(Source data)
%%

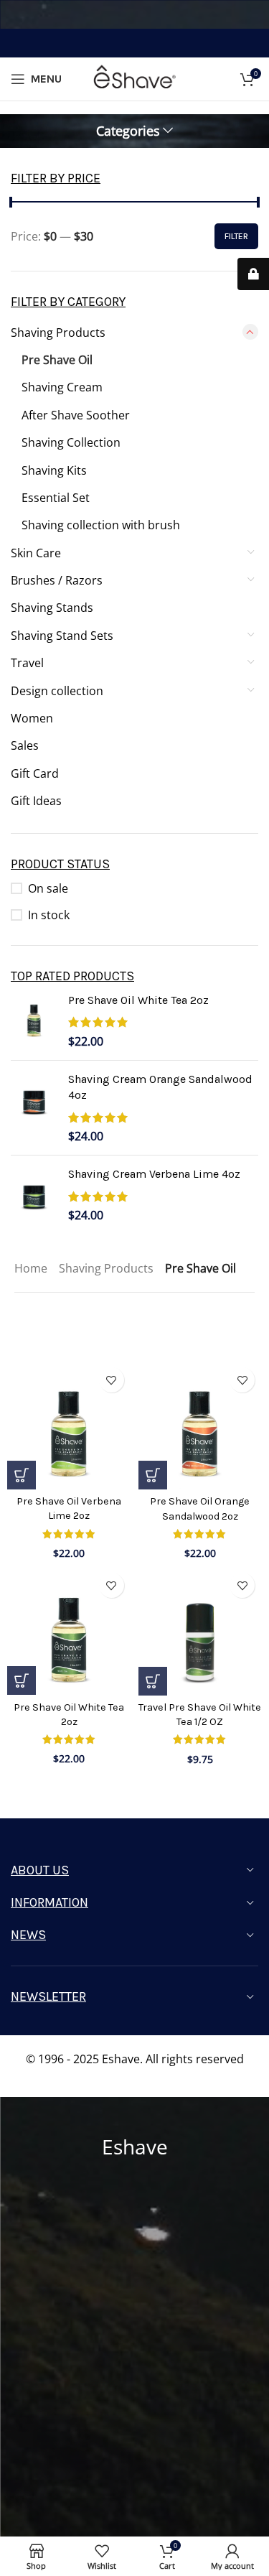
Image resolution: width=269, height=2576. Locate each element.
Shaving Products (58, 332)
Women (32, 718)
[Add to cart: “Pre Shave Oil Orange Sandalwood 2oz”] (152, 1475)
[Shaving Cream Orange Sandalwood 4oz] (34, 1108)
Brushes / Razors (57, 580)
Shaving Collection (71, 442)
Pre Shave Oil (57, 360)
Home (30, 1268)
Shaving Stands (52, 607)
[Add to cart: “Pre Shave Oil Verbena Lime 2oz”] (21, 1475)
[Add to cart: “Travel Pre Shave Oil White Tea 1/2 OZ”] (152, 1681)
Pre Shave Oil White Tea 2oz (138, 1000)
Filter (236, 236)
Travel (27, 663)
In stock (49, 915)
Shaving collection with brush (101, 525)
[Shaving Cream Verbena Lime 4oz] (34, 1194)
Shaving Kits (54, 470)
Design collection (57, 691)
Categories (128, 131)
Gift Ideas (36, 801)
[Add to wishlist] (111, 1379)
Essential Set (56, 498)
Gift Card (35, 773)
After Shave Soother (76, 415)
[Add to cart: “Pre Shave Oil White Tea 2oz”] (21, 1680)
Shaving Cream (62, 387)
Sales (25, 745)
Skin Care (36, 553)
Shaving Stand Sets (62, 635)
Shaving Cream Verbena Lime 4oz (154, 1174)
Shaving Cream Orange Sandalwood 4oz (160, 1087)
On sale (48, 888)
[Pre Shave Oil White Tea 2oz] (34, 1020)
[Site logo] (134, 77)
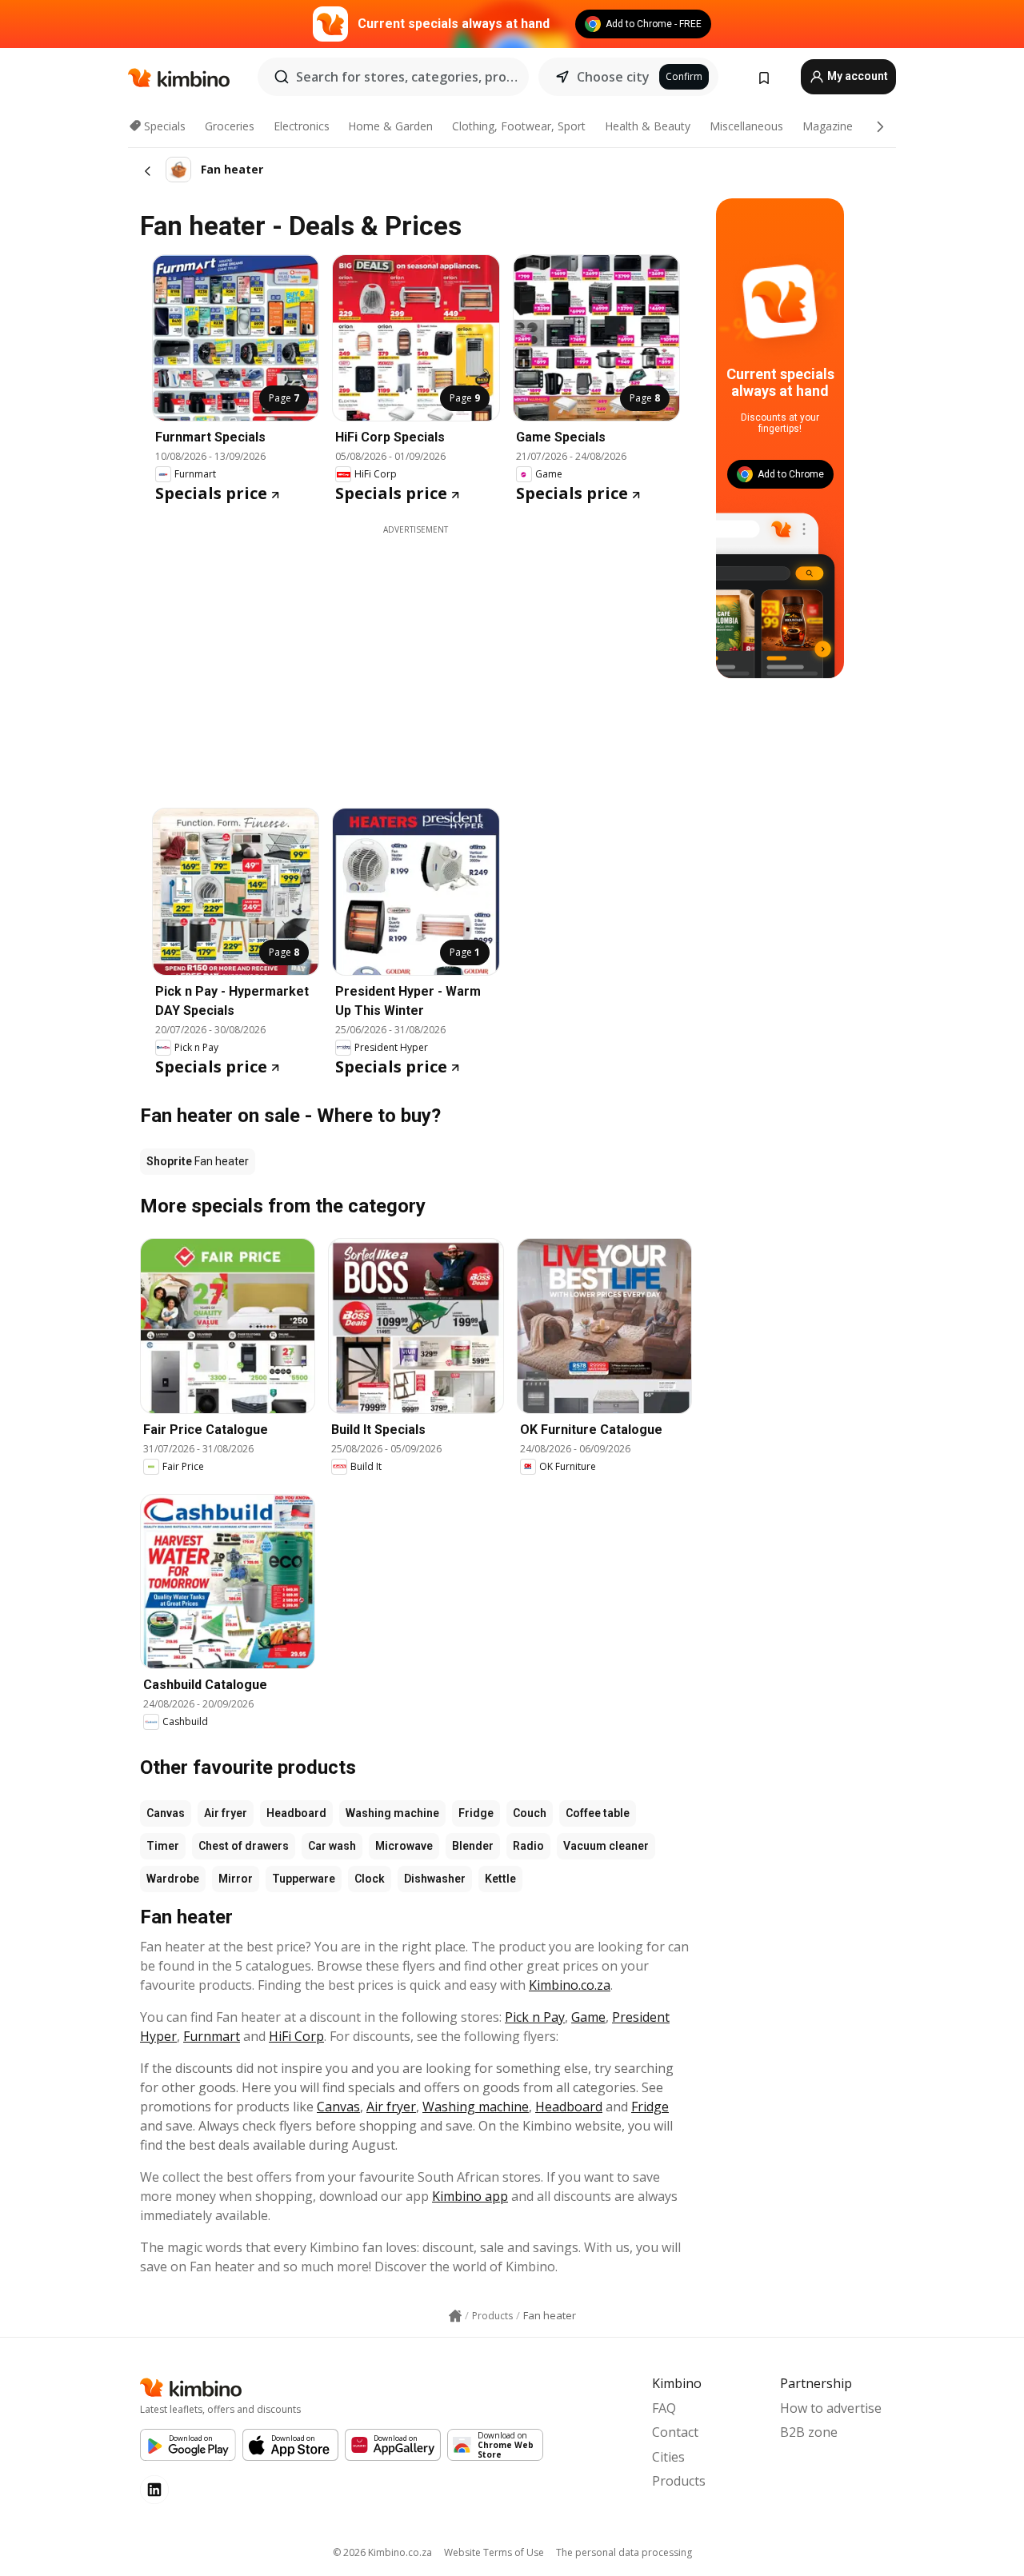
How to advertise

%%

### EXERCISE AIM
Output, exactly and with no pictures, every line from the one that contains "Shaving Cream (62, 387)" through the final line of the entries.

### SOLUTION
Shaving Cream (62, 387)
Sales (25, 745)
Skin Care (36, 553)
Shaving Stand Sets (62, 635)
Shaving Cream Verbena Lime 4oz (154, 1174)
Shaving Cream Orange Sandalwood 4oz (160, 1087)
On sale (48, 888)
[Pre Shave Oil White Tea 2oz] (34, 1020)
[Site logo] (134, 77)
How to advertise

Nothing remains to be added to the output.